Aim of the task: Find the lines of the listing that contain the string "functioneren", and return them.

Records supplied:

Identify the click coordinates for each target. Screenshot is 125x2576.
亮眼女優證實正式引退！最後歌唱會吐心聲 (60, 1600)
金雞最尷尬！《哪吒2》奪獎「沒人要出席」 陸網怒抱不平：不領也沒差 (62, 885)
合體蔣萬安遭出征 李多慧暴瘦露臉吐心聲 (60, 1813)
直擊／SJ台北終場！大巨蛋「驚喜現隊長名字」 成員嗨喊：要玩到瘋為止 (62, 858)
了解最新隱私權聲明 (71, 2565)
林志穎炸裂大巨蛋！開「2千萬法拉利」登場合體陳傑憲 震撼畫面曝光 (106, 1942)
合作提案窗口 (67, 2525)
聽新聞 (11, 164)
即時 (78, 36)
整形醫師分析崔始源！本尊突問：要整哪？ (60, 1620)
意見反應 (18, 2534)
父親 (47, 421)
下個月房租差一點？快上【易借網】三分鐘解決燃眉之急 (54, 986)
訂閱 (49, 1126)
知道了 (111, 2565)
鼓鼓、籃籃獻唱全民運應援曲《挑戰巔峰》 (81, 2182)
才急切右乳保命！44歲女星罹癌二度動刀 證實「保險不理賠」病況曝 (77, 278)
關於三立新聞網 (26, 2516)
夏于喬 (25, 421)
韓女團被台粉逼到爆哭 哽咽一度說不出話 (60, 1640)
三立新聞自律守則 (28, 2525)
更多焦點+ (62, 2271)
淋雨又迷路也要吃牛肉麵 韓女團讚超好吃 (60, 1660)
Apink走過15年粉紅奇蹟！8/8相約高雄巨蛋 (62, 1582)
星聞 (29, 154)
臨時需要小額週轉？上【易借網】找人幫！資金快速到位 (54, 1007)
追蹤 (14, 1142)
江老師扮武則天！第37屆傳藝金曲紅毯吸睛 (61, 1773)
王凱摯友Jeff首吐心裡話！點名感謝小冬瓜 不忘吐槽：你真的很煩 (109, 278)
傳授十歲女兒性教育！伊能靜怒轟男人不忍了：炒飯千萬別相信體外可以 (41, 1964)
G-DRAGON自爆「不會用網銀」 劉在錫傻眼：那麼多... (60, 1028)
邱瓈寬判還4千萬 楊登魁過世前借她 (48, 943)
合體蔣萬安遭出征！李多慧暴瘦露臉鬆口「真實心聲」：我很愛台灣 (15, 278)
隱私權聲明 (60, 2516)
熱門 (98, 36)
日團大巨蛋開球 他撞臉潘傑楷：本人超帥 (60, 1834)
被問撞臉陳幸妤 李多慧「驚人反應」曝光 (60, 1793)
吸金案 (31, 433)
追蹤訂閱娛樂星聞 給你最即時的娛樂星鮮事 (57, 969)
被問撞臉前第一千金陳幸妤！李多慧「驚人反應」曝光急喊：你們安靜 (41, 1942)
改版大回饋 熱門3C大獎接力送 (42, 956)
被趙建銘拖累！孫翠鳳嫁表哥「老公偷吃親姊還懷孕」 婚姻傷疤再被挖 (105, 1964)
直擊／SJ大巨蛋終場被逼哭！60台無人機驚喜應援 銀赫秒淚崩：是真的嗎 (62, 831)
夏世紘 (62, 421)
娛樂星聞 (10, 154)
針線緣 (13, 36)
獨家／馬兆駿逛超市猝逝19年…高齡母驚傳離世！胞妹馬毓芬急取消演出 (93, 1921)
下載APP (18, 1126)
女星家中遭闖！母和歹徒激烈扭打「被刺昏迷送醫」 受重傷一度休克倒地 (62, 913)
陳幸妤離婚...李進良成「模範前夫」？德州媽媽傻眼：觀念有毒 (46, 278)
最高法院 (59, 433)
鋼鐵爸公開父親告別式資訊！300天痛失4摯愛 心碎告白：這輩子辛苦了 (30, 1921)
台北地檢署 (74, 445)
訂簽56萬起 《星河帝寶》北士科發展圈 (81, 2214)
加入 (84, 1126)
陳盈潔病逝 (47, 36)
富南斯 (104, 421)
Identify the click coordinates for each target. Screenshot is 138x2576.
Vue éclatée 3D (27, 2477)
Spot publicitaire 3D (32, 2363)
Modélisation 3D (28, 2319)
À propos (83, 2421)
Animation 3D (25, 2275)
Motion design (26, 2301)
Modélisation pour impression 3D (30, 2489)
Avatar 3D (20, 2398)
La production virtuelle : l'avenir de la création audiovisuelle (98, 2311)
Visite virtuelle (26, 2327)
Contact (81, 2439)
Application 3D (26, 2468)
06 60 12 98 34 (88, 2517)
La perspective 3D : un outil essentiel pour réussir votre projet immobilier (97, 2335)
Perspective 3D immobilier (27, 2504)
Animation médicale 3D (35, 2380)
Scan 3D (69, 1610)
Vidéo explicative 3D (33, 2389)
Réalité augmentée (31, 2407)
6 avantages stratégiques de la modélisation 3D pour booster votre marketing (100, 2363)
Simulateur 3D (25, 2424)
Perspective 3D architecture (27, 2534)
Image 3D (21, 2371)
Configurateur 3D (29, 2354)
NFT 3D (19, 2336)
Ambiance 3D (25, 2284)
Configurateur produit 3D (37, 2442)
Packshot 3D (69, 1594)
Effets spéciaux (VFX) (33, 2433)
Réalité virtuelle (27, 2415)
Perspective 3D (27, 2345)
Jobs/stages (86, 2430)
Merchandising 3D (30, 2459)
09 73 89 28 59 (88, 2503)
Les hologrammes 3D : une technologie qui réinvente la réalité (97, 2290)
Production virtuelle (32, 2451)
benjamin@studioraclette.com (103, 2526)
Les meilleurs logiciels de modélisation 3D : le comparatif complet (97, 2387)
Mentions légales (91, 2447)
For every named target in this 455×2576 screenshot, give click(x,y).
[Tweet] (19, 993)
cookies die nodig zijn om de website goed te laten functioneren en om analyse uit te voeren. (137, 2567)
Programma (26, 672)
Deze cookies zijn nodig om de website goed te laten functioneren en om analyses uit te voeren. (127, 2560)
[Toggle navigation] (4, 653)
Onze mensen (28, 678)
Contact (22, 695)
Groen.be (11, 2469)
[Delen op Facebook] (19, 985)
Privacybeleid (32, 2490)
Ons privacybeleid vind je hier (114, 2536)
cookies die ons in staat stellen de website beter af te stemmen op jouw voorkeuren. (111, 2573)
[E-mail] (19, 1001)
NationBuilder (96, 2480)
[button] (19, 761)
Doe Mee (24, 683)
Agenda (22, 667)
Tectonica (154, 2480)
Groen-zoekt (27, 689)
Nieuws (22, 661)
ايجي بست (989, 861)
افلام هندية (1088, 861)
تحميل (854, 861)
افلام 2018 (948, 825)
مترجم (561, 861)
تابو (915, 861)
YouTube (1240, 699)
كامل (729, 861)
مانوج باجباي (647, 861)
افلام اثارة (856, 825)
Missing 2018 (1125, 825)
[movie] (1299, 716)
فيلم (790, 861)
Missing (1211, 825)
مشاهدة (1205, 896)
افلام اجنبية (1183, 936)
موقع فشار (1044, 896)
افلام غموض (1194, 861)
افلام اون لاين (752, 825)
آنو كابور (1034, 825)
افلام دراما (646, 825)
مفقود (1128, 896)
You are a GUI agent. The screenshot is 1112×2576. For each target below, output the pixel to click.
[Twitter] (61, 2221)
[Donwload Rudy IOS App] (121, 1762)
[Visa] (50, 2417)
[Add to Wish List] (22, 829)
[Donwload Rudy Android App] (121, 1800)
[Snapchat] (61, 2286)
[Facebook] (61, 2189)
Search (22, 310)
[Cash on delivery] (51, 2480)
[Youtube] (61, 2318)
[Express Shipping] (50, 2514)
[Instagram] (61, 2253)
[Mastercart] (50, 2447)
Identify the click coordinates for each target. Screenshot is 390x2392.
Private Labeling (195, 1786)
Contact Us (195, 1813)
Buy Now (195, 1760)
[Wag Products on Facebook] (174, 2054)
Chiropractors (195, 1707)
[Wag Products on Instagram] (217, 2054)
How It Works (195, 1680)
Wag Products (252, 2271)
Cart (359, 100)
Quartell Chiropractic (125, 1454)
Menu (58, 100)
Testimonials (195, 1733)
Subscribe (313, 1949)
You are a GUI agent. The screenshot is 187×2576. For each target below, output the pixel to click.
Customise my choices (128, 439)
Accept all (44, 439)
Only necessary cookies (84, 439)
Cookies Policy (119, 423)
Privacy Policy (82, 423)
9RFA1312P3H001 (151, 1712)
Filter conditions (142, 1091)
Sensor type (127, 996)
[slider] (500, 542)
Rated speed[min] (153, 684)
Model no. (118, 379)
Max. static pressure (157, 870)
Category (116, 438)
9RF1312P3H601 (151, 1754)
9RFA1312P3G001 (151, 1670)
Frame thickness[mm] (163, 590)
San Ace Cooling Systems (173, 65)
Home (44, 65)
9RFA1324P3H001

Answer:
cookies die nodig zijn om de website goed te laten functioneren en om analyse uit te voeren. (137, 2567)
Deze cookies zijn nodig om de website goed te laten functioneren en om analyses uit te voeren. (127, 2560)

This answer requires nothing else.